Parts of the exercise:
a) Reproduce the passage of the Fort William guide from "The castle was finally" to "Inverlochy Castle Hotel*.", word for word.
b) Extend the Fort William guide, beginning right after its last sentence.

Second is the Clachaig Inn, in the heart of Glencoe (look out for the massacre-inspired ‘No Hawkers or Campbells’ sign). The inn dates back 300 years and its Boots Bar is a favourite with hikers for its 365 whiskies (and pretty impressive gin selection) and live music evenings.
Get there: The Ben Nevis Inn is around 2 miles south-east of Fort William, along Achintee Road. And the Clachaig Inn is 2 miles south of Glencoe Village, just off the A82.
7. Visit the ruins of Old Inverlochy Castle
The ruins of 13th-century Old Inverlochy Castle sit just outside of the centre of Fort William, along the banks of the River Lochy. It might not look it at first glance but it’s one of the best-preserved castles of its age in Scotland, and has a few bloody tales to tell.
The castle was built by the Comyn family who were the sworn enemies of Robert the Bruce, but they left it behind when Bruce took the Scottish throne. Later it was reoccupied and two fierce battles took place here. The first was in 1431 when 1000 men were killed and the second in 1645 when another 1500 died on the battlefield.
The castle was finally abandoned in 1654 when it was replaced by the fort which gave Fort William its name. And if you’re wondering whether there’s a new Inverlochy Castle, there certainly is, the 19th-century mansion turned five-star Inverlochy Castle Hotel*.
Get there: Old Inverlochy Castle is 1.5 miles from the centre of Fort William. Follow the A82 north of the town or it’s a lovely walk along the banks of the river on the Great Glen Way.
8. Try a dram at the Ben Nevis Distillery
You can’t have a list of things to do in Scotland without there being at least one whisky distillery in there – and for the Fort William area it’s the Ben Nevis Distillery. The distillery lies just beneath its namesake mountain and has been making whisky since 1825, using water from a spring which is fed by melting snow straight from the mountaintop.
The distillery produces a range of cask-aged single malts as well as a couple of blended whiskies – Nevis Dew and Glencoe. There’s a visitor centre where mascot ‘Hector McDram’ tells the story of the distillery before a tour of the production facility and that all-important tasting. There are a couple of different tours available to choose from – a basic Failte Tour or a Tasting Tour which includes three different whiskies to sample at the end.
Get there: Ben Nevis Distillery is just past Old Inverlochy Castle, around 1.7 miles from the centre of Fort William. The Failte Tour costs £5 per person and the Tasting Tour £18 per person.

Collected material:
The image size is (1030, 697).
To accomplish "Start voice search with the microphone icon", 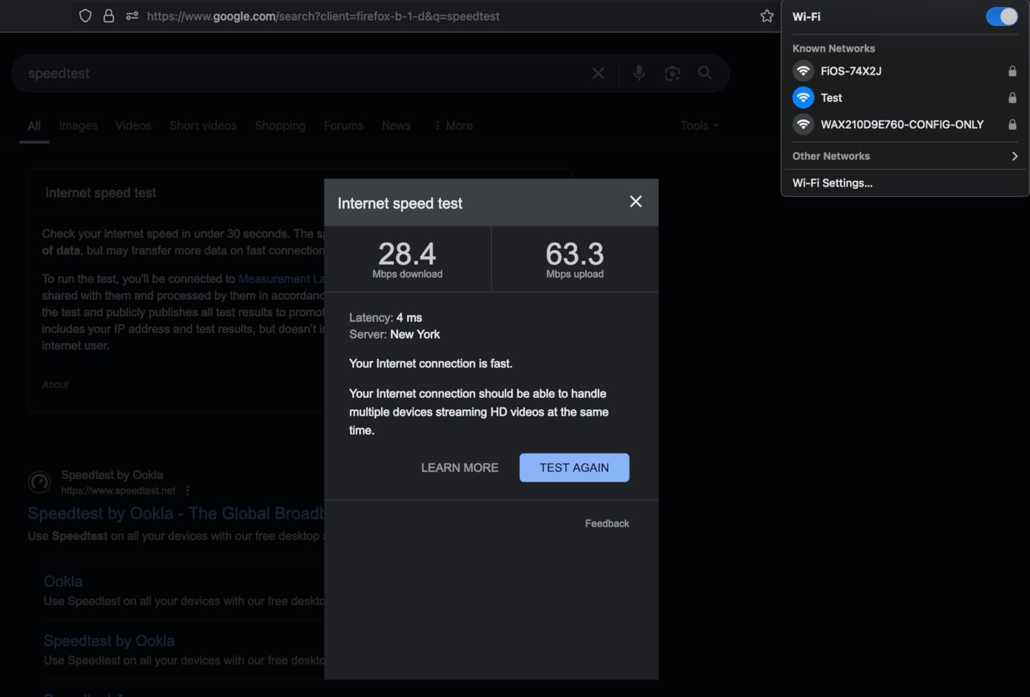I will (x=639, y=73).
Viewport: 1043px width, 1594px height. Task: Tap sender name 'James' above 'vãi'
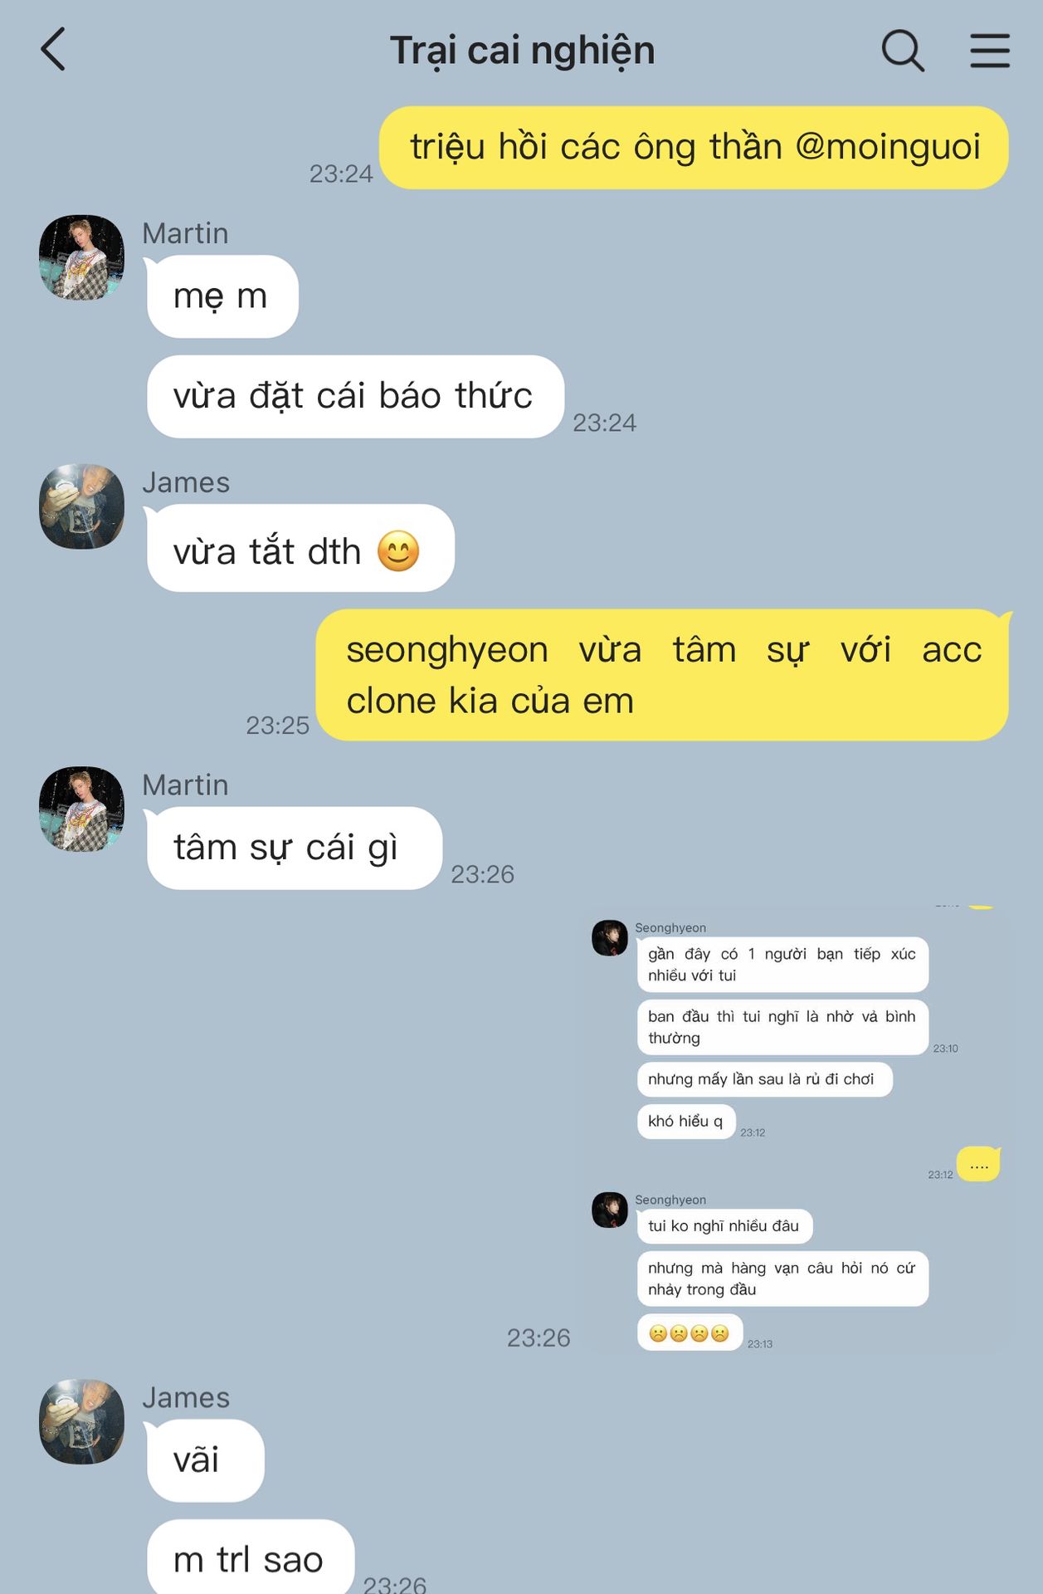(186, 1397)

Answers provided:
a)
The castle was finally abandoned in 1654 when it was replaced by the fort which gave Fort William its name. And if you’re wondering whether there’s a new Inverlochy Castle, there certainly is, the 19th-century mansion turned five-star Inverlochy Castle Hotel*.

b)
9. Scale Ben Nevis
If you’re up for a challenge, reaching the top of Ben Nevis is one of the most adventurous things to do in Fort William, not least because of its unpredictable wet and windy weather. At 1345 metres tall, Ben Nevis is the UK’s highest mountain. It was originally a giant volcano which collapsed in on itself, which along with the cloud which often shrouds its peak led to it being nicknamed the ‘venomous mountain’.
If you fancy tackling the Ben there are a couple of different routes. The Carn Mor Dearg Arête route is for experienced scramblers only but the Mountain (or Pony) Track is accessible to anyone with a good level of fitness. It takes five–seven hours on average to climb Ben Nevis, starting off with a steep climb to a small loch before a zigzag path with some sheer drops.
On a sunny day the views from the summit make it all worthwhile. But even in the middle of summer there’s likely to be snow at the top so pack warm layers.
Get there: The Mountain Track starts from the Glen Nevis Visitors Centre (postcode PH33 6ST), just under 2 miles south of Fort William, where there’s a car park which costs £3 per car.
10. Visit the West Highland Museum
Learn about the history of the Highlands’ people and landscapes at the West Highland Museum in Fort William. It’s best known for its Jacobite exhibits, with weapons, medals and Bonnie Prince Charlie’s embroidered silk waistcoat on display.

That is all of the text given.